Render the data from the line containing "This screenshot has height=659, width=1378." through the line containing "pos(1255,585)" as a two-column CSV with the header input,output. Give each text and its answer one row, with each value in a quoted field and line breaks replaced by spaces.

Input records:
• • • •
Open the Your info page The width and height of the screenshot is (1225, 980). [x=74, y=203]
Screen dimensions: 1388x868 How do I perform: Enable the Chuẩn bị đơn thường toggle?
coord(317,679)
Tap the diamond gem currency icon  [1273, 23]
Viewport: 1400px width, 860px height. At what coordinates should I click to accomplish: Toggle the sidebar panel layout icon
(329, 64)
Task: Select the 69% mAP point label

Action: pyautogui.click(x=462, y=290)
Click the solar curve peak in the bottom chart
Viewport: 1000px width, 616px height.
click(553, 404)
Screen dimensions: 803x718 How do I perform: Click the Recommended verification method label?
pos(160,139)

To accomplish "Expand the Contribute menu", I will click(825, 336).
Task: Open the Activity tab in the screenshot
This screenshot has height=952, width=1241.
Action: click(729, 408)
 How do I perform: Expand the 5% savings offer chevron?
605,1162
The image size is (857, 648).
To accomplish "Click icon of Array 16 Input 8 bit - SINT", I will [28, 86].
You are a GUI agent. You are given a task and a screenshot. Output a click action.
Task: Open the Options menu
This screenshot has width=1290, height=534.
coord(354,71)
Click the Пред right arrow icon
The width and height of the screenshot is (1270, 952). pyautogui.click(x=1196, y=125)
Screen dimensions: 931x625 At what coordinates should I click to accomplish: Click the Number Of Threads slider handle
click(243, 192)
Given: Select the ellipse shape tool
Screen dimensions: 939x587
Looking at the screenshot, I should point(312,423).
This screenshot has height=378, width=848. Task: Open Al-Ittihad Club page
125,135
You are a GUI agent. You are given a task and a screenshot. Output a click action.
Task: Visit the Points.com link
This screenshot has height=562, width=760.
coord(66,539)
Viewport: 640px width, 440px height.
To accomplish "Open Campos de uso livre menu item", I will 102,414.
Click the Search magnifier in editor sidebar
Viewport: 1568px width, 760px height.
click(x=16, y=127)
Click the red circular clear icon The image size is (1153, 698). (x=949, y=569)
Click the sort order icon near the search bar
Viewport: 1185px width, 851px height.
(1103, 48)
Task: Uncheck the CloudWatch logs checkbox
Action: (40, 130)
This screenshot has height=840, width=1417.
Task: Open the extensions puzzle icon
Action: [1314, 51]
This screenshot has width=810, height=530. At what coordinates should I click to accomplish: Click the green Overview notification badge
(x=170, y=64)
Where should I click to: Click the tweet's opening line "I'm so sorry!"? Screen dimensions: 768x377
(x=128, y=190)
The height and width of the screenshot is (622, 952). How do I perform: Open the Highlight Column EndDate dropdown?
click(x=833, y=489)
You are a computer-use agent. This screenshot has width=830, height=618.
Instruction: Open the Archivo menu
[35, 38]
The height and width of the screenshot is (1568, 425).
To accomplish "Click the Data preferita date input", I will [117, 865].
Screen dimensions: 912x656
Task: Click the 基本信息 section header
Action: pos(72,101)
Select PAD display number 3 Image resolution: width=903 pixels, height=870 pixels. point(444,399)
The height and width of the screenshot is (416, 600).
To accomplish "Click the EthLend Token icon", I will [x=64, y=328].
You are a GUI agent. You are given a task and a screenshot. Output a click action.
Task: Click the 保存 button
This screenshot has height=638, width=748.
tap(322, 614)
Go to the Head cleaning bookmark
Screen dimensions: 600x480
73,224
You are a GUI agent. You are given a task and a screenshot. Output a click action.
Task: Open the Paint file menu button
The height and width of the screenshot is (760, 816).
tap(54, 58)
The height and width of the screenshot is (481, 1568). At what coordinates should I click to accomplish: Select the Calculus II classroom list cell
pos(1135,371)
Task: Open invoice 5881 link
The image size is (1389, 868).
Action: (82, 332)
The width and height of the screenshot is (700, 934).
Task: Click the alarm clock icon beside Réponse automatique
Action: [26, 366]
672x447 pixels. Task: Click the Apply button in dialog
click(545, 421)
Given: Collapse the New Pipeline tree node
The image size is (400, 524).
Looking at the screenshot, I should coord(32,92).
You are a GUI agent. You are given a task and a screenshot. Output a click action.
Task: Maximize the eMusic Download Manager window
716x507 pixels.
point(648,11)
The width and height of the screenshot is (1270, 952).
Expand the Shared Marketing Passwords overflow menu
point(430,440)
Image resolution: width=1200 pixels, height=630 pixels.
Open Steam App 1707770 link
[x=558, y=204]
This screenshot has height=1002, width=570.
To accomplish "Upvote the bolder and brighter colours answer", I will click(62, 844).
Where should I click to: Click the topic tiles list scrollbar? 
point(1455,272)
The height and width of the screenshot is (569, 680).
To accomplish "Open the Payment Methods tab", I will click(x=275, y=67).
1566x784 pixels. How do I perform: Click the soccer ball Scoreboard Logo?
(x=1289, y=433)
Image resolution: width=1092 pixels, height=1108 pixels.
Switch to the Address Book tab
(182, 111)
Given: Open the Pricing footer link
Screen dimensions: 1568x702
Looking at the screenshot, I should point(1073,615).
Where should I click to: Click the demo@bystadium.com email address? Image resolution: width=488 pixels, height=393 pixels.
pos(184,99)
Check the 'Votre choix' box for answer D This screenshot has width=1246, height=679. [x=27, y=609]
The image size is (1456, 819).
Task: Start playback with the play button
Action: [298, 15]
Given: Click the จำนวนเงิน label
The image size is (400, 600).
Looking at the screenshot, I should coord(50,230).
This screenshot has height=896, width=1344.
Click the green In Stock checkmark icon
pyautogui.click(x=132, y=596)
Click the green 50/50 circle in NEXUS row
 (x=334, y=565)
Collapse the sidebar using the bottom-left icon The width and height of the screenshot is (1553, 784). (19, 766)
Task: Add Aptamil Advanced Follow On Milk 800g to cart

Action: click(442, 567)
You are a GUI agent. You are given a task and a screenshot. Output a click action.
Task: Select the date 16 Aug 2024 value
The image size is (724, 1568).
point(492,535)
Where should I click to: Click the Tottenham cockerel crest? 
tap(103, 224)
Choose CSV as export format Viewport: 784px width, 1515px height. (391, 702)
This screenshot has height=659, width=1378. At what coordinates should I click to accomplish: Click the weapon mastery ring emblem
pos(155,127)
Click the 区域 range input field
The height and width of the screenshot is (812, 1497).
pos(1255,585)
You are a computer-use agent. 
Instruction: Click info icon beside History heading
• • • •
Response to this exercise:
input,output
"This screenshot has height=659, width=1378. At what coordinates should I click to accomplish: Click the weapon mastery ring emblem","pos(155,127)"
"Click the 区域 range input field The height and width of the screenshot is (812, 1497).","pos(1255,585)"